The backdrop's simplicity makes the musical number all the more effective. — BY MACY VETO
This post is part of our series Backdrops in Singin' in the Rain, which honors the Art Directors' Guild MGM Backdrop Recovery Project and reminds audiences of the critical roles artists played in the production of classic films.
Painted by MGM artists, several intricate backdrops support the main characters in Singin’ in the Rain (Stanley Donen and Gene Kelly, 1952). For example, backdrops help to create a red carpet event, a vaudeville stage, and a Beverly Hills mansion.
But the film's most romantic number, “You Were Meant For Me," does not require such complexity in its set design. Rather, its simplicity makes the number all the more effective—at once calming, romantic, and relatable.
The backdrop featured in "You Were Meant for Me" represents a sunset, that moment when the sky's colors and light work together to create a serene and idyllic view. At this point in the film, after the chaos of R.F. Simpson's party, a tranquil mood is what we need, and that is what MGM artists provide.
The backdrop's swirl of pastel colors—purple, pink, and blue—is cool and calming, especially when paired with Don Lockwood's (Gene Kelly) song to Kathy Selden (Debbie Reynolds) and the graceful, lowkey dance that unfolds between the two. Always in full view, the sunset soothes and supports the lovers (as well as us) as they sheepishly express their affection toward each other.
The simple sunset/backdrop also emphasizes the couple's chemistry.
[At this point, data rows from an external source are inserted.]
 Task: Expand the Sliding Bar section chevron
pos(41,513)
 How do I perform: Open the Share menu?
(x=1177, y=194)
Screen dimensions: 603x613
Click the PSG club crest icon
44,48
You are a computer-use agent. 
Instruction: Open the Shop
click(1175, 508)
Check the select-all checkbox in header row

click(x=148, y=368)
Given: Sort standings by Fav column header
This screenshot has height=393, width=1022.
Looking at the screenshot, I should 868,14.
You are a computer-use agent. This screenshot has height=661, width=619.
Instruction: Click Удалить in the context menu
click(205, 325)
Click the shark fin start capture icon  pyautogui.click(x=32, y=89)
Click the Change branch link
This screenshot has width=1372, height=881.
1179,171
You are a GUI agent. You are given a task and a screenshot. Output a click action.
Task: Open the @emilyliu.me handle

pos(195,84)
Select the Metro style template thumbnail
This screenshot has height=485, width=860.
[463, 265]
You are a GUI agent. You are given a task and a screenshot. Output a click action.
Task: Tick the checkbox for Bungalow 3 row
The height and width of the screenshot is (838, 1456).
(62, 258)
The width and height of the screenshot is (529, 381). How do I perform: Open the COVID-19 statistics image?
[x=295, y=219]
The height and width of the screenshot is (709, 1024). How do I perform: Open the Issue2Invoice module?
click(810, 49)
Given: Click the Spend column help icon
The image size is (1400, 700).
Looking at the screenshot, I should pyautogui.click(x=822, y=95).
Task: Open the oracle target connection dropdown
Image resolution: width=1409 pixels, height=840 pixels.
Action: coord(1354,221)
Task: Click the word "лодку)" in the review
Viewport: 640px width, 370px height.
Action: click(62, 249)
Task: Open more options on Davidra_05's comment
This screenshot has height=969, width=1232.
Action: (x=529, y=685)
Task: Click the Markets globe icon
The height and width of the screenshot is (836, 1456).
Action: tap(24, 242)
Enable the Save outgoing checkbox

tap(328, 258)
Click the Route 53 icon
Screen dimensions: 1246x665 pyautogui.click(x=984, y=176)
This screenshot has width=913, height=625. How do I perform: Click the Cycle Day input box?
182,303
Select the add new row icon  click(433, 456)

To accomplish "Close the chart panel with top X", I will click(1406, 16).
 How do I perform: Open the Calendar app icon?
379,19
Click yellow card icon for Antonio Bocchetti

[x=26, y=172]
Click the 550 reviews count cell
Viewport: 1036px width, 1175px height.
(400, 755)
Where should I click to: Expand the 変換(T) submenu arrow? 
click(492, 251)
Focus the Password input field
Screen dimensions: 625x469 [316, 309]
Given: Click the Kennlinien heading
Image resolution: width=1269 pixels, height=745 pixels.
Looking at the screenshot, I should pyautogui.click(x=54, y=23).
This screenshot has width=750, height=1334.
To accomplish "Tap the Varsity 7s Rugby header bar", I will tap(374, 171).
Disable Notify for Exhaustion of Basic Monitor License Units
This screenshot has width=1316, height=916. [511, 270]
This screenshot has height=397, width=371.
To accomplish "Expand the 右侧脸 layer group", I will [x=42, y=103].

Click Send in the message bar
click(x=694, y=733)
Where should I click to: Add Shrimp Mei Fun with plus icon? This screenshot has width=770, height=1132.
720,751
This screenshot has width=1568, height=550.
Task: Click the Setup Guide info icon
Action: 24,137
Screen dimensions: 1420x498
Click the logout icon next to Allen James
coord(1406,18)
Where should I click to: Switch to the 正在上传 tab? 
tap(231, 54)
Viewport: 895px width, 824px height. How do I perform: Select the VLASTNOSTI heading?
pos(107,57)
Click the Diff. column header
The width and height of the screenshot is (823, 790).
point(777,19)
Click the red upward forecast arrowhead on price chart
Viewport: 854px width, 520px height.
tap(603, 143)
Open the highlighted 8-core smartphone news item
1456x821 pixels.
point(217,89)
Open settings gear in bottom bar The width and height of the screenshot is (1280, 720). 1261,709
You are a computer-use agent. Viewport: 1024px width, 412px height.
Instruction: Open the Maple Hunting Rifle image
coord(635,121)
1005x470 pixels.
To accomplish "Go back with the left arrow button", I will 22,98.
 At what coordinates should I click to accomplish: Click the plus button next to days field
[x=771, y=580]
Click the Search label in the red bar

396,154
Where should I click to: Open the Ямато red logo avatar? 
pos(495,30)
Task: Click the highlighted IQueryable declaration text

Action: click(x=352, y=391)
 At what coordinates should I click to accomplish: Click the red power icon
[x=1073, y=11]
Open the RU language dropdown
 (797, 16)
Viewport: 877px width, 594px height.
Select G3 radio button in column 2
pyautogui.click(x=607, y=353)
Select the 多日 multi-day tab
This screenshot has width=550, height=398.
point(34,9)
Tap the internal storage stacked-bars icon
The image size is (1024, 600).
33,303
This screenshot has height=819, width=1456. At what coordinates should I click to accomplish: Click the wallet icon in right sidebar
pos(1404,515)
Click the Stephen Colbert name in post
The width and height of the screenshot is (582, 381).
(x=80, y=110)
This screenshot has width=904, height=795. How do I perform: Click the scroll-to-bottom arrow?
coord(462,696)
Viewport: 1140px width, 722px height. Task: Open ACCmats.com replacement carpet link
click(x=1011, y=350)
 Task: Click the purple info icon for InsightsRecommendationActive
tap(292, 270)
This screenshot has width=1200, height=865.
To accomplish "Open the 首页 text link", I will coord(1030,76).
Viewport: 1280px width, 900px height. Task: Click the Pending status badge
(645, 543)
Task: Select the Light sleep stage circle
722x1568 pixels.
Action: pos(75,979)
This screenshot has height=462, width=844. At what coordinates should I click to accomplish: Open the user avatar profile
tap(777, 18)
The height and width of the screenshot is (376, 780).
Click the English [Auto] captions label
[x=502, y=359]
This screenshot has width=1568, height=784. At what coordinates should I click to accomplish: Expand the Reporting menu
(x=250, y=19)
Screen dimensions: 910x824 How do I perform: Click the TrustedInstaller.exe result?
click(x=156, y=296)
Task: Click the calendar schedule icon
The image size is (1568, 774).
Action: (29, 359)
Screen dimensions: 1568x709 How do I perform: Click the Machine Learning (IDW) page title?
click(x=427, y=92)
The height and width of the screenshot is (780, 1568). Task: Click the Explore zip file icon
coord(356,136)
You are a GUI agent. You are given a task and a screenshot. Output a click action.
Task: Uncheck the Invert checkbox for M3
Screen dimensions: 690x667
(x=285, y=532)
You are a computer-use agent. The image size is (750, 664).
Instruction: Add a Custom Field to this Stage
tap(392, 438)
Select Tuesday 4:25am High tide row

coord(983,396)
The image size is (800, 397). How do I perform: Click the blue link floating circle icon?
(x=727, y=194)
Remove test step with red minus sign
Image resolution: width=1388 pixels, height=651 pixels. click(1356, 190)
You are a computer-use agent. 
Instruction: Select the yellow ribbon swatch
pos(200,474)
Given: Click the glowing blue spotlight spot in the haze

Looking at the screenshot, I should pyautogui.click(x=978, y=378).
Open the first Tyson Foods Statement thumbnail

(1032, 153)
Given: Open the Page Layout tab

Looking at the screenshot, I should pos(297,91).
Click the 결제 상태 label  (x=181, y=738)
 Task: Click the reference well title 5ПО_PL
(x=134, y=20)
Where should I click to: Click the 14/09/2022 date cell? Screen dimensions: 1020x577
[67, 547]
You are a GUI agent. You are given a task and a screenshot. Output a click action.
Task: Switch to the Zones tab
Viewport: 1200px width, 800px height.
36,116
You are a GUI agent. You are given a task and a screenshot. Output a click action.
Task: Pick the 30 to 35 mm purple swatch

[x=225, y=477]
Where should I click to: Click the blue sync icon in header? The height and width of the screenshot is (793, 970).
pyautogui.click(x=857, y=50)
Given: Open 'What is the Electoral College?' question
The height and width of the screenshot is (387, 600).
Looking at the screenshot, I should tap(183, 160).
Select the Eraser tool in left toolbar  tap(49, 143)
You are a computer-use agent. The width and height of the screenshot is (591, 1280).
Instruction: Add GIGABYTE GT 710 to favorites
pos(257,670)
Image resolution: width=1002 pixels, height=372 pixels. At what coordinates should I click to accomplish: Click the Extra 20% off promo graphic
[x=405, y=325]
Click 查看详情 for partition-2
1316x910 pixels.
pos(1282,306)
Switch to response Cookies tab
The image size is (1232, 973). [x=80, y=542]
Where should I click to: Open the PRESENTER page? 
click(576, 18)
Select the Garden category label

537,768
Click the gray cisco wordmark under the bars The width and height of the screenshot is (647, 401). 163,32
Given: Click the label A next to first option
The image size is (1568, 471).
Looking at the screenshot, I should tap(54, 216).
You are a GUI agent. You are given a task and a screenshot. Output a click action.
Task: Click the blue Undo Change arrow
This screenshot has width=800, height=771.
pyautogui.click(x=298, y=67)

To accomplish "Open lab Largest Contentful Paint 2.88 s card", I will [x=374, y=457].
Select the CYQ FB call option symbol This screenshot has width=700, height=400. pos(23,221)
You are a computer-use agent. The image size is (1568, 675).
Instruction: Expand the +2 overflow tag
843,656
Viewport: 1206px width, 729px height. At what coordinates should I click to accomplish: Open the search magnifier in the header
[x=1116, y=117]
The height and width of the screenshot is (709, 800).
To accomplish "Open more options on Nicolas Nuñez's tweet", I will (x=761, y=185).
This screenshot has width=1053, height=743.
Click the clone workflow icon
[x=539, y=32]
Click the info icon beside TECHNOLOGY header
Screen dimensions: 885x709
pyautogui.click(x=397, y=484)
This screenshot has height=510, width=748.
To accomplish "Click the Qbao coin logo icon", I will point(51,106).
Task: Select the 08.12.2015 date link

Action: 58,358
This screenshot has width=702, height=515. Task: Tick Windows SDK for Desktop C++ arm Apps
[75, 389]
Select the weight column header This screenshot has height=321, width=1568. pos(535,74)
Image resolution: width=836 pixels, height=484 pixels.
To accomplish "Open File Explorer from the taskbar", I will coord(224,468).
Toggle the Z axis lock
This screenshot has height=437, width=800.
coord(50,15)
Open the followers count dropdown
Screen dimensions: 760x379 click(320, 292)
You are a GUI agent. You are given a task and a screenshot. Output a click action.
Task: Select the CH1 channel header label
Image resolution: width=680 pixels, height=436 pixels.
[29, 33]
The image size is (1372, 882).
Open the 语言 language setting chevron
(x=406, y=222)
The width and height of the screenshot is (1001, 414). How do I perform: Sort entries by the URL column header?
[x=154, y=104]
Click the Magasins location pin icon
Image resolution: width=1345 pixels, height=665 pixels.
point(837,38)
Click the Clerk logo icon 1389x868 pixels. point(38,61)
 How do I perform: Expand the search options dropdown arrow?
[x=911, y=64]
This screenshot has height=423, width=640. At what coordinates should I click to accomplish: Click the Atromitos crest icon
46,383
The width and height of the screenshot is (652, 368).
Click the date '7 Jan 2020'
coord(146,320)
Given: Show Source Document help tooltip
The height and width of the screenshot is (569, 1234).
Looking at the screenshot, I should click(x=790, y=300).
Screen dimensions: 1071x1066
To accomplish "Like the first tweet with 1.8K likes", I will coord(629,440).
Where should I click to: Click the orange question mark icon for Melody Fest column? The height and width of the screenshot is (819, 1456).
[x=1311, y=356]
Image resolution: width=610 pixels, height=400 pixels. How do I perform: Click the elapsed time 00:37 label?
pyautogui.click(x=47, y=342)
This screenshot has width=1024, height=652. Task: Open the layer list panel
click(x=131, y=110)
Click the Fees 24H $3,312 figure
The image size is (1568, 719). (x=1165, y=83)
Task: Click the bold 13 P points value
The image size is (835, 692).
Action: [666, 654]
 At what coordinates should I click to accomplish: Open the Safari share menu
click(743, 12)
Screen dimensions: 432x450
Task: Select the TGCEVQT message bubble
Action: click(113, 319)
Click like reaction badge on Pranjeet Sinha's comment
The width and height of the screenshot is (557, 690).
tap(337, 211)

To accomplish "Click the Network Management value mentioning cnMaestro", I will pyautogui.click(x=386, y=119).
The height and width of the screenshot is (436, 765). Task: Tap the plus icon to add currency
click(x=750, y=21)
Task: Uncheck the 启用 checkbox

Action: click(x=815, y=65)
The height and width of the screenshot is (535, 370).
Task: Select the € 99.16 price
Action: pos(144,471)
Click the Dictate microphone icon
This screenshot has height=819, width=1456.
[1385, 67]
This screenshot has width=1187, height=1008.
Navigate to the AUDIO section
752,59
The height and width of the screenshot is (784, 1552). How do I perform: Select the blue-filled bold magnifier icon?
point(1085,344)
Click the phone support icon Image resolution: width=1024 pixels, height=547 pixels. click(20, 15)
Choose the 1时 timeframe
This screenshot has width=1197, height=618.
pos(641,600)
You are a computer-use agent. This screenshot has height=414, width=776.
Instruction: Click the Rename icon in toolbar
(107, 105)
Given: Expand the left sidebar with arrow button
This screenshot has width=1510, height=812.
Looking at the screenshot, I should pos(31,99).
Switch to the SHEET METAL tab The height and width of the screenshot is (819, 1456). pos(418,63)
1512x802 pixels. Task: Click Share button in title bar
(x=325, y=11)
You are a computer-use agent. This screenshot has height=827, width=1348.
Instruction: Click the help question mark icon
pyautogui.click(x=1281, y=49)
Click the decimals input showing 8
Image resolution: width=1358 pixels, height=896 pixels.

Its tones illuminate the twinkles in Don's and Kathy's eyes to give the viewer an understanding of their impending romance. Further accentuating their rapport, the sunset pairs perfectly with Kathy's periwinkle dress and Don's white pants and sweater.
Finally, "You Were Meant for Me" along with its set design establishes for us an emotional connection to Don and Kathy, which is necessary if we are to emit certain feelings later in the film: joy when Don takes Kathy home after “Good Morning,” heartbreak when a tearful Kathy runs down the aisle of the theater where The Dueling Cavalier premiered, and relief when she and Don reconcile with an embrace and kiss. We likely would not have felt these emotions had we not witnessed the couple dancing before that simple sunset.
It's easy to discount the importance of painted backdrops in Hollywood's classical era. After all, today, on-location shooting and realistic-looking CGI often lure movie audiences. But we shouldn't forget that MGM backdrops—like a simple sunset in Singin' in the Rain—also shape audience emotions, contribute to characterization, and add emotional depth to the narrative.
Macy Veto is pursuing her bachelor’s in Film Studies at Lawrence University. Since the age of nine, she has wanted to be a film historian. A defining motivator to pursue this profession: seeing Gene Kelly dance and romance his way through Singin’ in the Rain.